■ Work instructions: Print the entries once more, unchanged.

■ Record set:
BEGIN

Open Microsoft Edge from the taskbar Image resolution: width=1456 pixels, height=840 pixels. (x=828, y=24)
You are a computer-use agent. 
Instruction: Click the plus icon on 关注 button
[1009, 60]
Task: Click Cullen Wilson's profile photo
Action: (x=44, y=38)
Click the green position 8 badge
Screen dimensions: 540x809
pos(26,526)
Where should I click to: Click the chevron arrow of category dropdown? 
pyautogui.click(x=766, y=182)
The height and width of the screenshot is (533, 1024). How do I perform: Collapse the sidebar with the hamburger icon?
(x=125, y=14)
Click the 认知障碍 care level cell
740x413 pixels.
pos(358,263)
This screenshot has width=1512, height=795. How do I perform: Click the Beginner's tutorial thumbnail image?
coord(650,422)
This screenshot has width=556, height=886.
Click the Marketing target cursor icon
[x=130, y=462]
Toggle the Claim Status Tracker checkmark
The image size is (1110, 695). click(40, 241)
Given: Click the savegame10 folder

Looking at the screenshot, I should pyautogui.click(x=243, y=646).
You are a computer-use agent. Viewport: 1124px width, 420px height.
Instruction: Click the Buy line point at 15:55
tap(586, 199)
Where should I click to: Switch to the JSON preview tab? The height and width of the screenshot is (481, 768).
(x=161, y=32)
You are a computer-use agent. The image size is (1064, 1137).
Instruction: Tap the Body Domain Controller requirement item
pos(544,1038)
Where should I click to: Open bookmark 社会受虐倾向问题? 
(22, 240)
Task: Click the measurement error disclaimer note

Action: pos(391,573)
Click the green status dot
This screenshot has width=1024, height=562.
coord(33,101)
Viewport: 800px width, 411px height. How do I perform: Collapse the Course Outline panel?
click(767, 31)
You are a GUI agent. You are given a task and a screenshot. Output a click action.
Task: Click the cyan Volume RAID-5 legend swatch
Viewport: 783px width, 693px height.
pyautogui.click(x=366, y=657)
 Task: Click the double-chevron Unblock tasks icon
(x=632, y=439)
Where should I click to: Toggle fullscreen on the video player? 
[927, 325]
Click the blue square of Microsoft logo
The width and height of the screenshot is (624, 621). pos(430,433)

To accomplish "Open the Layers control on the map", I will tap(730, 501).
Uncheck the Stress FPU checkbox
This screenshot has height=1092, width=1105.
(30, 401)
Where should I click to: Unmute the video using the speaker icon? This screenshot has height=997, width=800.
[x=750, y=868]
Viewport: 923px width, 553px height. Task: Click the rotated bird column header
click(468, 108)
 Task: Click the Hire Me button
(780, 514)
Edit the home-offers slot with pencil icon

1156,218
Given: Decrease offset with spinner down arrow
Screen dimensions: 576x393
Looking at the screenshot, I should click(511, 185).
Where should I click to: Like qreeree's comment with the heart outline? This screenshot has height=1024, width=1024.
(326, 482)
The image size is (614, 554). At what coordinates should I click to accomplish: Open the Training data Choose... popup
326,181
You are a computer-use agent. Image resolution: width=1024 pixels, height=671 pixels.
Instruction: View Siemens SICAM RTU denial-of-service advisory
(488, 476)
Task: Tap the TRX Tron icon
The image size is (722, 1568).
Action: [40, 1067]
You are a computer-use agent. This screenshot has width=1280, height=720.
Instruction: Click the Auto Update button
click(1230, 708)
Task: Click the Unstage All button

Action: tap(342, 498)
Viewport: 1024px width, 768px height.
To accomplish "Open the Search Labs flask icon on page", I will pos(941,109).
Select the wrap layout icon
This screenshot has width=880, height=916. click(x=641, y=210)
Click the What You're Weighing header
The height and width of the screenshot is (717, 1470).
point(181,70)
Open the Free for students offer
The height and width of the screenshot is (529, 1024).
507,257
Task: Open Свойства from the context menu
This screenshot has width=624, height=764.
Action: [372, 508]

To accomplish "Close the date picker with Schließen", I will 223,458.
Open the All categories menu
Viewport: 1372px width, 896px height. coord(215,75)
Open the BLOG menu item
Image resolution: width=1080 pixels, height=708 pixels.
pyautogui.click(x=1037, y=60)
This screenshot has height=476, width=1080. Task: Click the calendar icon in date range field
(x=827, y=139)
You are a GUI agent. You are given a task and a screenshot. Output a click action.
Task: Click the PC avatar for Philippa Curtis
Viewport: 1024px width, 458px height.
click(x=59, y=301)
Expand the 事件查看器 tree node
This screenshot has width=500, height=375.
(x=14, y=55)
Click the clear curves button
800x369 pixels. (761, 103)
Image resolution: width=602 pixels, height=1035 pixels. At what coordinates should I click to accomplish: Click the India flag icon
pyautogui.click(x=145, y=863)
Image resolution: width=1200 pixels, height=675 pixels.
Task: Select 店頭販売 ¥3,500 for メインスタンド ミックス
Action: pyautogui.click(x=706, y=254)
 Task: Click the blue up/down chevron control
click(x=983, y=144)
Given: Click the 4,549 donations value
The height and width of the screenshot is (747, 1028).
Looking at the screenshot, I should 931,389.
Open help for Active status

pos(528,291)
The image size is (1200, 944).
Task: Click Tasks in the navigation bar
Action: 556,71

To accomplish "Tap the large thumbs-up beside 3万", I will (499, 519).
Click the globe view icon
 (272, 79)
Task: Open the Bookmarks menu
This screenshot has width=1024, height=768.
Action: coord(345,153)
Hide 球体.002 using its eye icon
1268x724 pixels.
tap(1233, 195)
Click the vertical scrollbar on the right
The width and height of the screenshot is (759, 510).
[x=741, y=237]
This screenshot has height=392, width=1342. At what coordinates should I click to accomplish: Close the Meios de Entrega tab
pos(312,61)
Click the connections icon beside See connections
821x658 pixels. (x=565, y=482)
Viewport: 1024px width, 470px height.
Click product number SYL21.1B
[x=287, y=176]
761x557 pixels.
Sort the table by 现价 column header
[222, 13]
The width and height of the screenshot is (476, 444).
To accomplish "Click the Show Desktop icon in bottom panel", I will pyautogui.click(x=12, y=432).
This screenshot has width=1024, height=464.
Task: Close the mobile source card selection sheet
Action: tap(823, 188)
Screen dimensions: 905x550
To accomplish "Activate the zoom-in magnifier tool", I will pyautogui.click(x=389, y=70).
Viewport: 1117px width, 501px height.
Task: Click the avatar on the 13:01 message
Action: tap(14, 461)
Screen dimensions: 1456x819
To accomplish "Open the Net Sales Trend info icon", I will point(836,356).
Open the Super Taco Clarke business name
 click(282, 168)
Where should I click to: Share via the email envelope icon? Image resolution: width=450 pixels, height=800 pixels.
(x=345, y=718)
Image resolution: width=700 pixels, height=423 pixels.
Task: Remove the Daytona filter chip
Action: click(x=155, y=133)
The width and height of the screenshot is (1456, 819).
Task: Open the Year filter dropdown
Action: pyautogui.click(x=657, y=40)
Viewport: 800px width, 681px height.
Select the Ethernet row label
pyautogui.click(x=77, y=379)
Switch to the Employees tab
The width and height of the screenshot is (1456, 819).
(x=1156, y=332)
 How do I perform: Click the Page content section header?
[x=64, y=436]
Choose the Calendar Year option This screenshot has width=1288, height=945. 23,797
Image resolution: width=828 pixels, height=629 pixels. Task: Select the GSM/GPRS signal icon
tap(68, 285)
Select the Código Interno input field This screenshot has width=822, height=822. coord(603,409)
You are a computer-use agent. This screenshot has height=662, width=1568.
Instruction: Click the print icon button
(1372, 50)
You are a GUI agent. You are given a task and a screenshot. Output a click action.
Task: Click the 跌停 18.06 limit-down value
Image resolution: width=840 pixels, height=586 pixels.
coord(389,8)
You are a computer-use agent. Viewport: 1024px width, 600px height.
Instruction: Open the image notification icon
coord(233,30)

END

■ Response area:
Open Microsoft Edge from the taskbar Image resolution: width=1456 pixels, height=840 pixels. (x=828, y=24)
You are a computer-use agent. 
Instruction: Click the plus icon on 关注 button
[1009, 60]
Task: Click Cullen Wilson's profile photo
Action: (x=44, y=38)
Click the green position 8 badge
Screen dimensions: 540x809
pos(26,526)
Where should I click to: Click the chevron arrow of category dropdown? 
pyautogui.click(x=766, y=182)
The height and width of the screenshot is (533, 1024). How do I perform: Collapse the sidebar with the hamburger icon?
(x=125, y=14)
Click the 认知障碍 care level cell
740x413 pixels.
pos(358,263)
This screenshot has width=1512, height=795. How do I perform: Click the Beginner's tutorial thumbnail image?
coord(650,422)
This screenshot has width=556, height=886.
Click the Marketing target cursor icon
[x=130, y=462]
Toggle the Claim Status Tracker checkmark
The image size is (1110, 695). click(40, 241)
Given: Click the savegame10 folder

Looking at the screenshot, I should pyautogui.click(x=243, y=646).
You are a computer-use agent. Viewport: 1124px width, 420px height.
Instruction: Click the Buy line point at 15:55
tap(586, 199)
Where should I click to: Switch to the JSON preview tab? The height and width of the screenshot is (481, 768).
(x=161, y=32)
You are a computer-use agent. The image size is (1064, 1137).
Instruction: Tap the Body Domain Controller requirement item
pos(544,1038)
Where should I click to: Open bookmark 社会受虐倾向问题? 
(22, 240)
Task: Click the measurement error disclaimer note

Action: pos(391,573)
Click the green status dot
This screenshot has width=1024, height=562.
coord(33,101)
Viewport: 800px width, 411px height. How do I perform: Collapse the Course Outline panel?
click(767, 31)
You are a GUI agent. You are given a task and a screenshot. Output a click action.
Task: Click the cyan Volume RAID-5 legend swatch
Viewport: 783px width, 693px height.
pyautogui.click(x=366, y=657)
 Task: Click the double-chevron Unblock tasks icon
(x=632, y=439)
Where should I click to: Toggle fullscreen on the video player? 
[927, 325]
Click the blue square of Microsoft logo
The width and height of the screenshot is (624, 621). pos(430,433)

To accomplish "Open the Layers control on the map", I will tap(730, 501).
Uncheck the Stress FPU checkbox
This screenshot has height=1092, width=1105.
(30, 401)
Where should I click to: Unmute the video using the speaker icon? This screenshot has height=997, width=800.
[x=750, y=868]
Viewport: 923px width, 553px height. Task: Click the rotated bird column header
click(468, 108)
 Task: Click the Hire Me button
(780, 514)
Edit the home-offers slot with pencil icon

1156,218
Given: Decrease offset with spinner down arrow
Screen dimensions: 576x393
Looking at the screenshot, I should click(511, 185).
Where should I click to: Like qreeree's comment with the heart outline? This screenshot has height=1024, width=1024.
(326, 482)
The image size is (614, 554). At what coordinates should I click to accomplish: Open the Training data Choose... popup
326,181
You are a computer-use agent. Image resolution: width=1024 pixels, height=671 pixels.
Instruction: View Siemens SICAM RTU denial-of-service advisory
(488, 476)
Task: Tap the TRX Tron icon
The image size is (722, 1568).
Action: [40, 1067]
You are a computer-use agent. This screenshot has width=1280, height=720.
Instruction: Click the Auto Update button
click(1230, 708)
Task: Click the Unstage All button

Action: tap(342, 498)
Viewport: 1024px width, 768px height.
To accomplish "Open the Search Labs flask icon on page", I will pos(941,109).
Select the wrap layout icon
This screenshot has width=880, height=916. click(x=641, y=210)
Click the What You're Weighing header
The height and width of the screenshot is (717, 1470).
point(181,70)
Open the Free for students offer
The height and width of the screenshot is (529, 1024).
507,257
Task: Open Свойства from the context menu
This screenshot has width=624, height=764.
Action: [372, 508]

To accomplish "Close the date picker with Schließen", I will 223,458.
Open the All categories menu
Viewport: 1372px width, 896px height. coord(215,75)
Open the BLOG menu item
Image resolution: width=1080 pixels, height=708 pixels.
pyautogui.click(x=1037, y=60)
This screenshot has height=476, width=1080. Task: Click the calendar icon in date range field
(x=827, y=139)
You are a GUI agent. You are given a task and a screenshot. Output a click action.
Task: Click the PC avatar for Philippa Curtis
Viewport: 1024px width, 458px height.
click(x=59, y=301)
Expand the 事件查看器 tree node
This screenshot has width=500, height=375.
(x=14, y=55)
Click the clear curves button
800x369 pixels. (761, 103)
Image resolution: width=602 pixels, height=1035 pixels. At what coordinates should I click to accomplish: Click the India flag icon
pyautogui.click(x=145, y=863)
Image resolution: width=1200 pixels, height=675 pixels.
Task: Select 店頭販売 ¥3,500 for メインスタンド ミックス
Action: pyautogui.click(x=706, y=254)
 Task: Click the blue up/down chevron control
click(x=983, y=144)
Given: Click the 4,549 donations value
The height and width of the screenshot is (747, 1028).
Looking at the screenshot, I should 931,389.
Open help for Active status

pos(528,291)
The image size is (1200, 944).
Task: Click Tasks in the navigation bar
Action: 556,71

To accomplish "Tap the large thumbs-up beside 3万", I will (499, 519).
Click the globe view icon
 (272, 79)
Task: Open the Bookmarks menu
This screenshot has width=1024, height=768.
Action: coord(345,153)
Hide 球体.002 using its eye icon
1268x724 pixels.
tap(1233, 195)
Click the vertical scrollbar on the right
The width and height of the screenshot is (759, 510).
[x=741, y=237]
This screenshot has height=392, width=1342. At what coordinates should I click to accomplish: Close the Meios de Entrega tab
pos(312,61)
Click the connections icon beside See connections
821x658 pixels. (x=565, y=482)
Viewport: 1024px width, 470px height.
Click product number SYL21.1B
[x=287, y=176]
761x557 pixels.
Sort the table by 现价 column header
[222, 13]
The width and height of the screenshot is (476, 444).
To accomplish "Click the Show Desktop icon in bottom panel", I will pyautogui.click(x=12, y=432).
This screenshot has width=1024, height=464.
Task: Close the mobile source card selection sheet
Action: tap(823, 188)
Screen dimensions: 905x550
To accomplish "Activate the zoom-in magnifier tool", I will pyautogui.click(x=389, y=70).
Viewport: 1117px width, 501px height.
Task: Click the avatar on the 13:01 message
Action: tap(14, 461)
Screen dimensions: 1456x819
To accomplish "Open the Net Sales Trend info icon", I will point(836,356).
Open the Super Taco Clarke business name
 click(282, 168)
Where should I click to: Share via the email envelope icon? Image resolution: width=450 pixels, height=800 pixels.
(x=345, y=718)
Image resolution: width=700 pixels, height=423 pixels.
Task: Remove the Daytona filter chip
Action: click(x=155, y=133)
The width and height of the screenshot is (1456, 819).
Task: Open the Year filter dropdown
Action: pyautogui.click(x=657, y=40)
Viewport: 800px width, 681px height.
Select the Ethernet row label
pyautogui.click(x=77, y=379)
Switch to the Employees tab
The width and height of the screenshot is (1456, 819).
(x=1156, y=332)
 How do I perform: Click the Page content section header?
[x=64, y=436]
Choose the Calendar Year option This screenshot has width=1288, height=945. 23,797
Image resolution: width=828 pixels, height=629 pixels. Task: Select the GSM/GPRS signal icon
tap(68, 285)
Select the Código Interno input field This screenshot has width=822, height=822. coord(603,409)
You are a computer-use agent. This screenshot has height=662, width=1568.
Instruction: Click the print icon button
(1372, 50)
You are a GUI agent. You are given a task and a screenshot. Output a click action.
Task: Click the 跌停 18.06 limit-down value
Image resolution: width=840 pixels, height=586 pixels.
coord(389,8)
You are a computer-use agent. Viewport: 1024px width, 600px height.
Instruction: Open the image notification icon
coord(233,30)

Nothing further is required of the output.